PROBLEM: Below, locate the line that contains "The image size is (1095, 786).". Repeat exactly from that line to the line that contains "Before All for", inclusive, leaving out the pictures.

EXTRACTED MATERIAL:
================
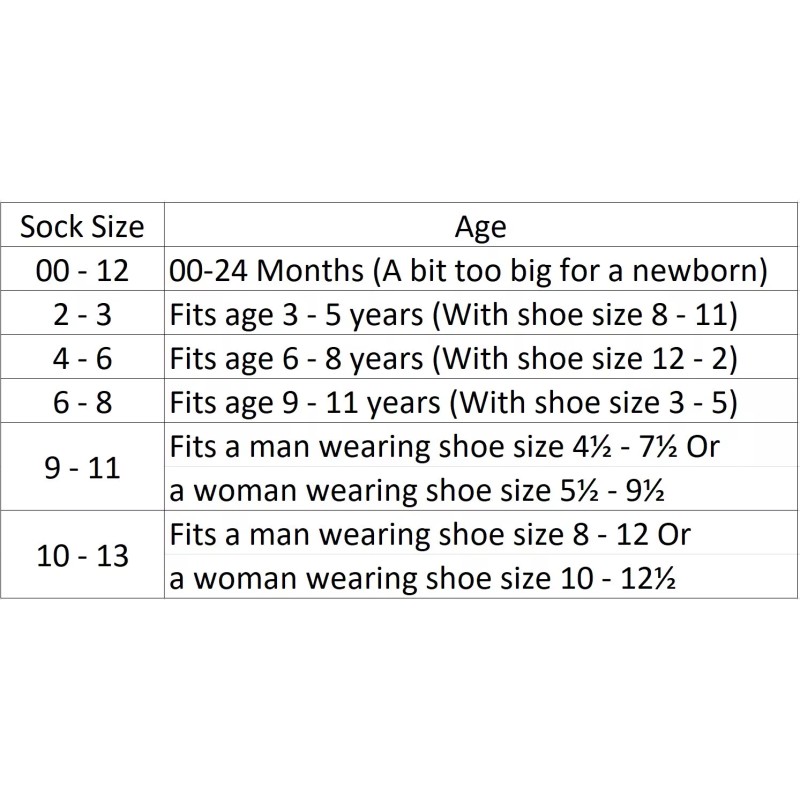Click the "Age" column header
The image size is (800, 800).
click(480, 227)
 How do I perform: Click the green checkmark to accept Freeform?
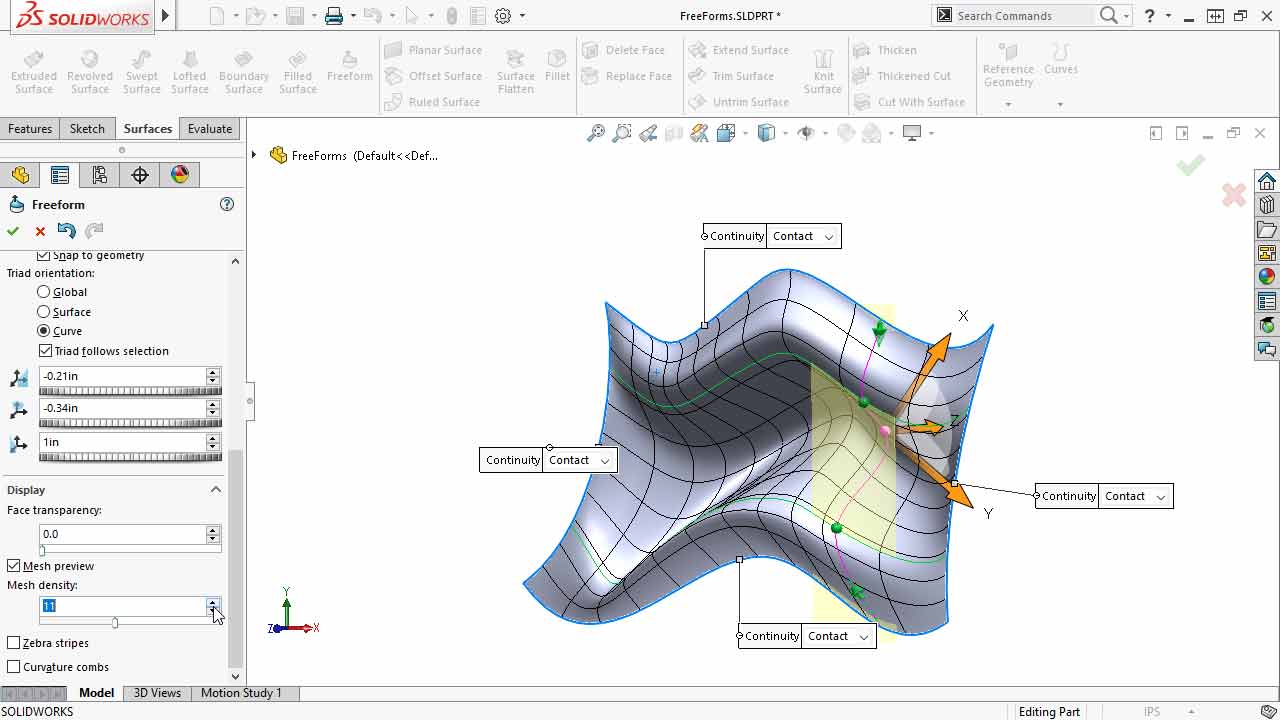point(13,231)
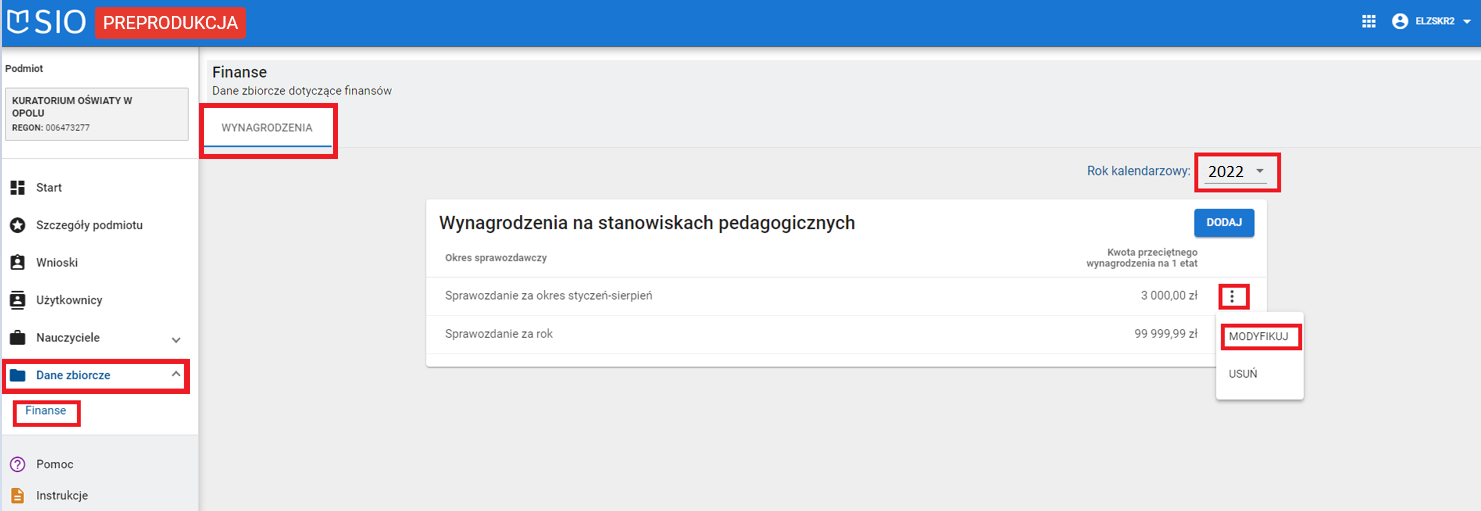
================
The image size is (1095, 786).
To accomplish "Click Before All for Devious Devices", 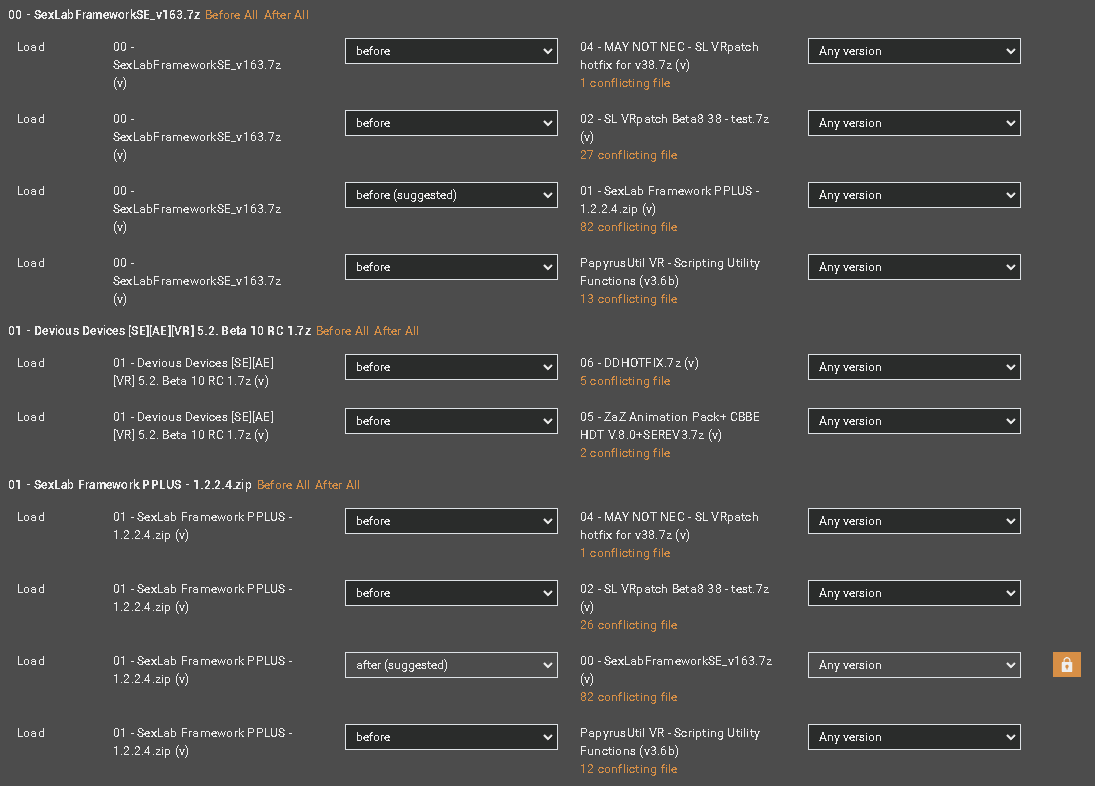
================
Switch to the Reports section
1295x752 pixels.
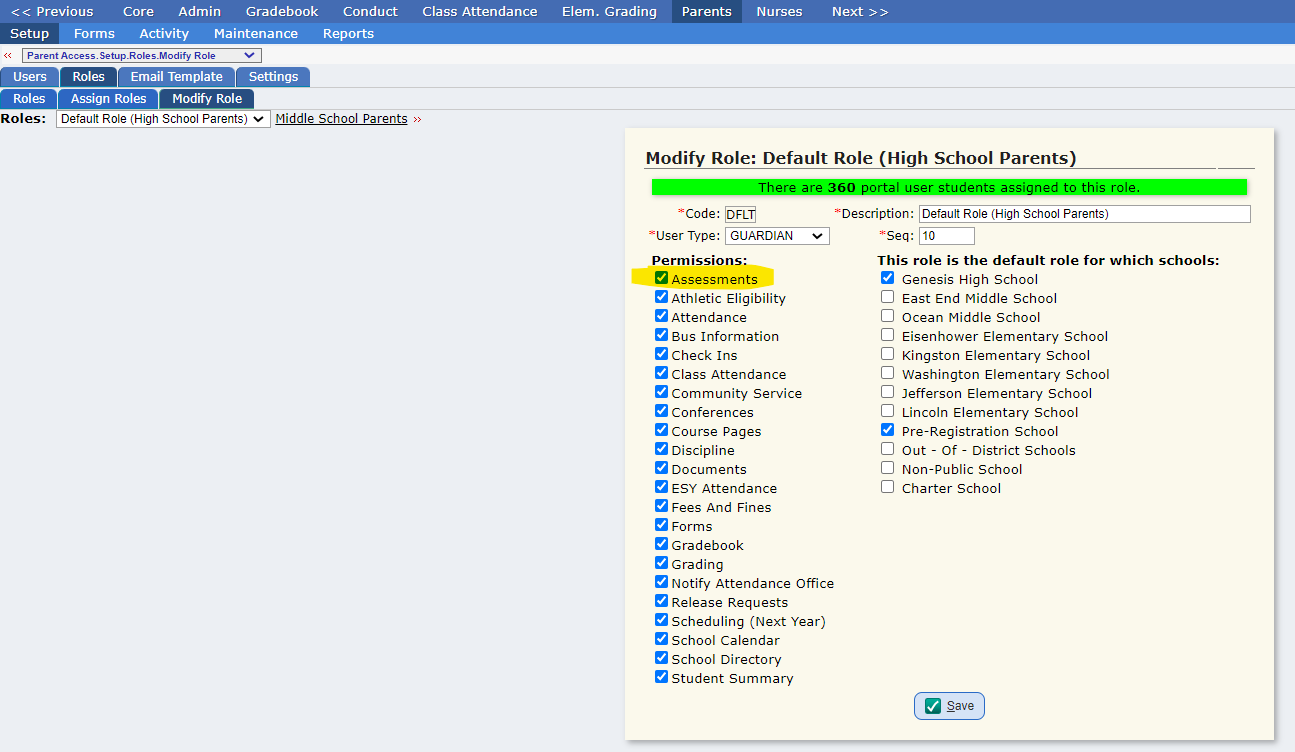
================
TASK OUTPUT:
The image size is (1095, 786).
To accomplish "Click Before All for Devious Devices", 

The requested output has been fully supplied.